- **Work required**
Rewrite the listing below as a numbered list, one line per item, omitting the blank lines.
───
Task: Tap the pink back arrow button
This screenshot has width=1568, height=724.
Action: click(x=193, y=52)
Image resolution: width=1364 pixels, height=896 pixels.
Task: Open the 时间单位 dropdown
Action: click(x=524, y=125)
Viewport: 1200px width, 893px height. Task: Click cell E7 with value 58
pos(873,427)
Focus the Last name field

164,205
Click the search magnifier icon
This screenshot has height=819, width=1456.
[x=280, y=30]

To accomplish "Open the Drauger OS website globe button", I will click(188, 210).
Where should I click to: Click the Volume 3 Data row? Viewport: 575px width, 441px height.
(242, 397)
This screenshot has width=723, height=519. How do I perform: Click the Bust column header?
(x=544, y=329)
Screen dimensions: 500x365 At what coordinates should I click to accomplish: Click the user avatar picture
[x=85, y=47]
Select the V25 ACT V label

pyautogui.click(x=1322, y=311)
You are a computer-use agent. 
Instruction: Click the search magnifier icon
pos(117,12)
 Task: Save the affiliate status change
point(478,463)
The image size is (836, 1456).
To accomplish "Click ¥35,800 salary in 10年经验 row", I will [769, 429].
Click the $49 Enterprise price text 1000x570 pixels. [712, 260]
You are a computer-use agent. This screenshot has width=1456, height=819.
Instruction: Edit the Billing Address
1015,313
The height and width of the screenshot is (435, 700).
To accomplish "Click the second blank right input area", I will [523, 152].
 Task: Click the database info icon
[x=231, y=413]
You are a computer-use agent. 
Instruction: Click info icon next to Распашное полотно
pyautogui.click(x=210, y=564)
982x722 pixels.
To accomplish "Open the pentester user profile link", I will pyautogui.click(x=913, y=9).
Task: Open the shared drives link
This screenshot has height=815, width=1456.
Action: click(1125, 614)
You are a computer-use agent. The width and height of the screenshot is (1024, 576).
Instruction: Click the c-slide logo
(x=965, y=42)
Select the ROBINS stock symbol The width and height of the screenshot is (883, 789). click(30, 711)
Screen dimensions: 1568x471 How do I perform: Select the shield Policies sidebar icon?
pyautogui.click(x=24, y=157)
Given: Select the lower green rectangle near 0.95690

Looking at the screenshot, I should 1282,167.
───
- **Result of this task**
1. Task: Tap the pink back arrow button
2. This screenshot has width=1568, height=724.
3. Action: click(x=193, y=52)
4. Image resolution: width=1364 pixels, height=896 pixels.
5. Task: Open the 时间单位 dropdown
6. Action: click(x=524, y=125)
7. Viewport: 1200px width, 893px height. Task: Click cell E7 with value 58
8. pos(873,427)
9. Focus the Last name field
10. 164,205
11. Click the search magnifier icon
12. This screenshot has height=819, width=1456.
13. [x=280, y=30]
14. To accomplish "Open the Drauger OS website globe button", I will click(188, 210).
15. Where should I click to: Click the Volume 3 Data row? Viewport: 575px width, 441px height.
16. (242, 397)
17. This screenshot has width=723, height=519. How do I perform: Click the Bust column header?
18. (x=544, y=329)
19. Screen dimensions: 500x365 At what coordinates should I click to accomplish: Click the user avatar picture
20. [x=85, y=47]
21. Select the V25 ACT V label
22. pyautogui.click(x=1322, y=311)
23. You are a computer-use agent. 
24. Instruction: Click the search magnifier icon
25. pos(117,12)
26.  Task: Save the affiliate status change
27. point(478,463)
28. The image size is (836, 1456).
29. To accomplish "Click ¥35,800 salary in 10年经验 row", I will [769, 429].
30. Click the $49 Enterprise price text 1000x570 pixels. [712, 260]
31. You are a computer-use agent. This screenshot has width=1456, height=819.
32. Instruction: Edit the Billing Address
33. 1015,313
34. The height and width of the screenshot is (435, 700).
35. To accomplish "Click the second blank right input area", I will [523, 152].
36.  Task: Click the database info icon
37. [x=231, y=413]
38. You are a computer-use agent. 
39. Instruction: Click info icon next to Распашное полотно
40. pyautogui.click(x=210, y=564)
41. 982x722 pixels.
42. To accomplish "Open the pentester user profile link", I will pyautogui.click(x=913, y=9).
43. Task: Open the shared drives link
44. This screenshot has height=815, width=1456.
45. Action: click(1125, 614)
46. You are a computer-use agent. The width and height of the screenshot is (1024, 576).
47. Instruction: Click the c-slide logo
48. (x=965, y=42)
49. Select the ROBINS stock symbol The width and height of the screenshot is (883, 789). click(30, 711)
50. Screen dimensions: 1568x471 How do I perform: Select the shield Policies sidebar icon?
51. pyautogui.click(x=24, y=157)
52. Given: Select the lower green rectangle near 0.95690
53. Looking at the screenshot, I should 1282,167.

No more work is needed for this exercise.